===== Provided data =====
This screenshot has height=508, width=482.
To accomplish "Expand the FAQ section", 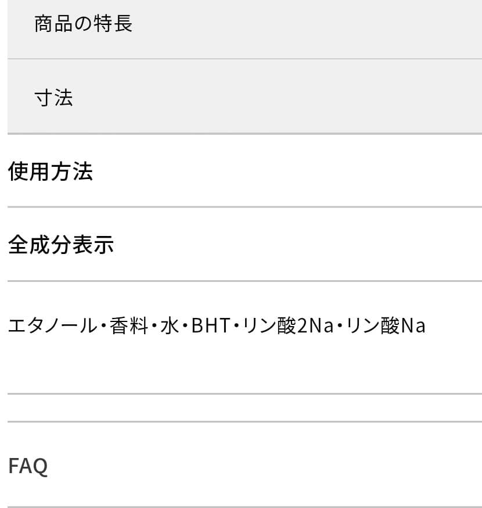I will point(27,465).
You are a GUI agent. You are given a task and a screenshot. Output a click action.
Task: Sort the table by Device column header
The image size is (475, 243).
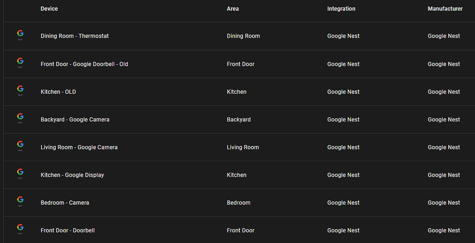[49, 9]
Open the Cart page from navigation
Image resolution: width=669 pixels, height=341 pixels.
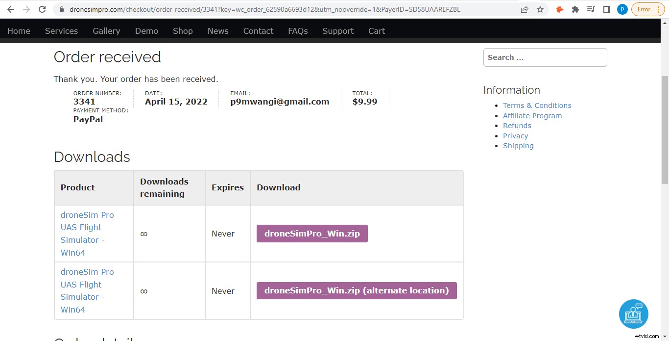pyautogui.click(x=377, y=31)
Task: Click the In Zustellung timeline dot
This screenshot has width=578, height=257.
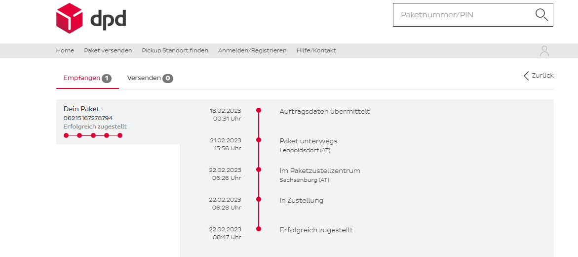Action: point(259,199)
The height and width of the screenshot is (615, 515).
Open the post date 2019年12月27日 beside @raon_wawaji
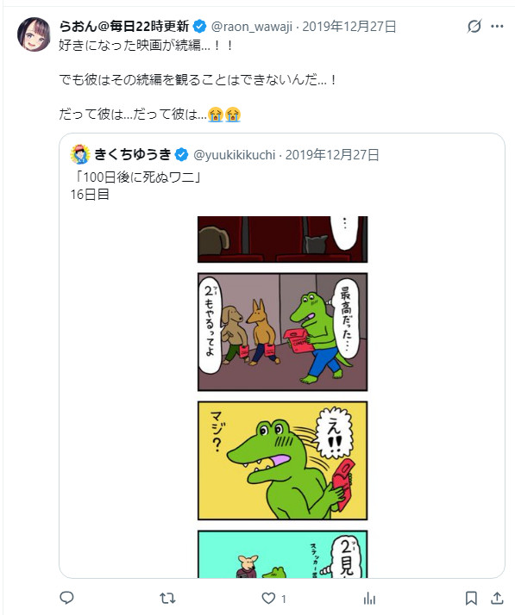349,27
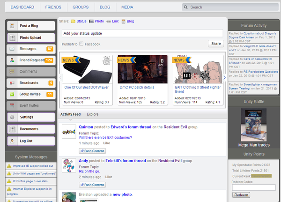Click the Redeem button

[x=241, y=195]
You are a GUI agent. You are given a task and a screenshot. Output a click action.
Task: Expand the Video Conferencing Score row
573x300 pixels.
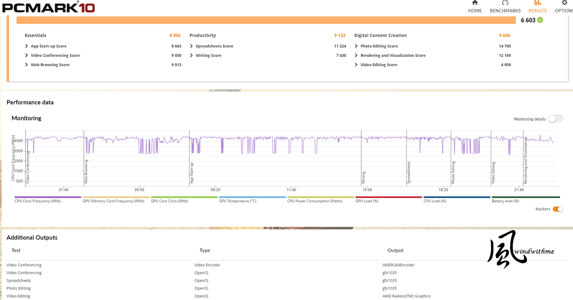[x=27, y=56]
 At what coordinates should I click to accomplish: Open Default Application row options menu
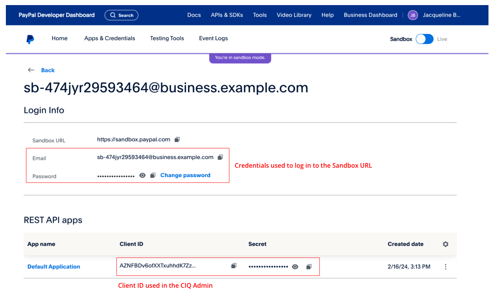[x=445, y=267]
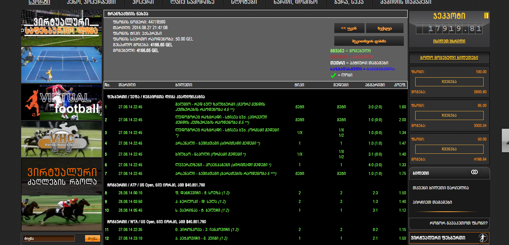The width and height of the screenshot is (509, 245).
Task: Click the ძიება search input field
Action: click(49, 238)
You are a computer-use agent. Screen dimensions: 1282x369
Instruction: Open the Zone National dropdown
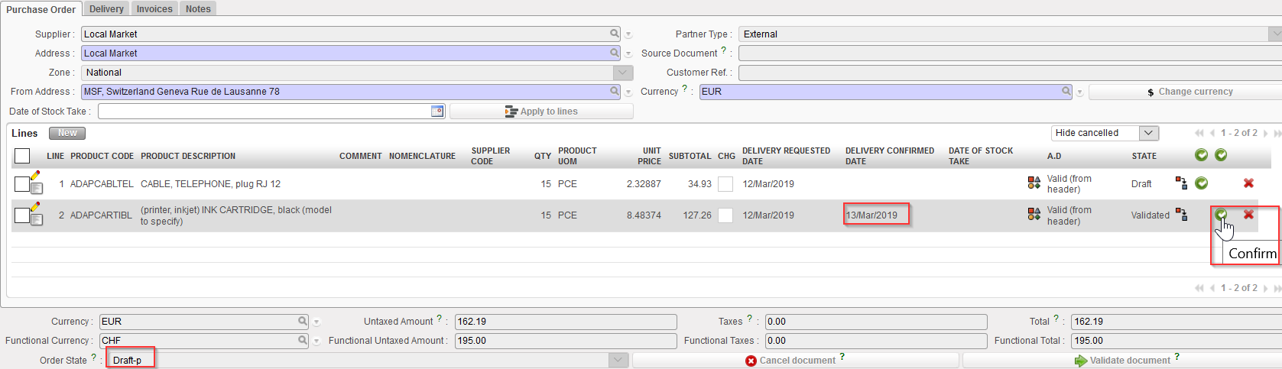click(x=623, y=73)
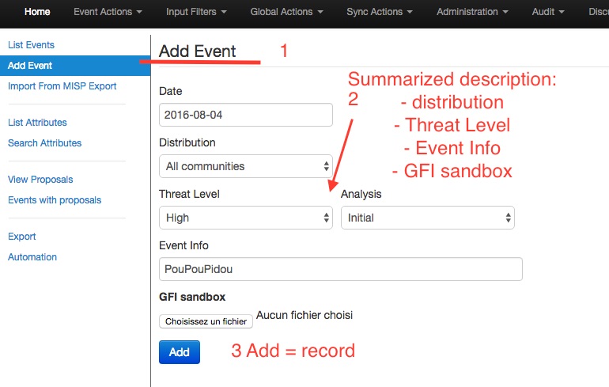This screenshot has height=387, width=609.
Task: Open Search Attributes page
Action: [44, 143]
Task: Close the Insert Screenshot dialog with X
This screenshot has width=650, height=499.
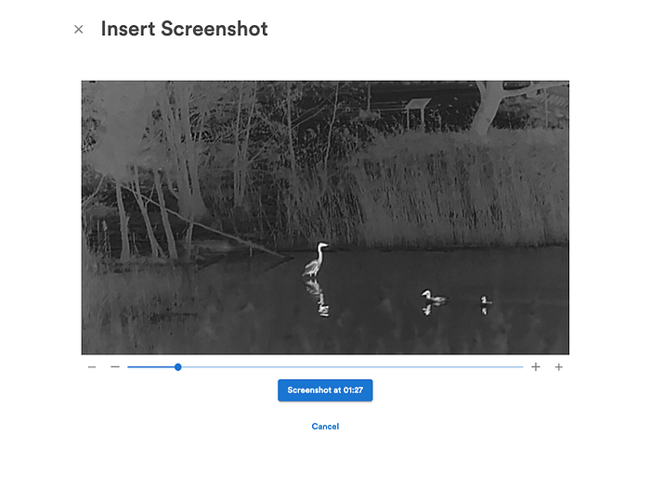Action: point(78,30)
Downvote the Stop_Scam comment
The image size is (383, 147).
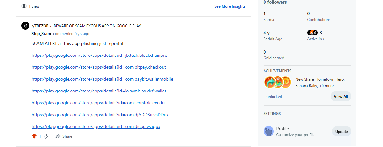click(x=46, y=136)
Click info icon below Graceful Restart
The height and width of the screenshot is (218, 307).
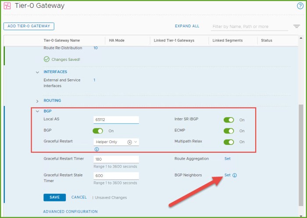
=====
▶ [Exercise] Here the job is to copy the listing above word for word, starting at the line with "Open the post" and ending at the line with "Downvote the Stop_Scam comment", and to leave out the pictures.

▶ [Reply]
Open the post date 2019年12月27日 beside @raon_wawaji
349,27
Click the Redeem button

[x=241, y=195]
You are a GUI agent. You are given a task and a screenshot. Output a click action.
Task: Expand the Video Conferencing Score row
573x300 pixels.
[x=27, y=56]
 At what coordinates should I click to accomplish: Open Default Application row options menu
[x=445, y=267]
The width and height of the screenshot is (509, 245).
Task: Click the ძიება search input field
Action: click(49, 238)
You are a computer-use agent. Screen dimensions: 1282x369
Instruction: Open the Zone National dropdown
click(x=623, y=73)
This screenshot has height=387, width=609.
Task: Open Search Attributes page
Action: [44, 143]
Task: Close the Insert Screenshot dialog with X
This screenshot has width=650, height=499.
Action: point(78,30)
Downvote the Stop_Scam comment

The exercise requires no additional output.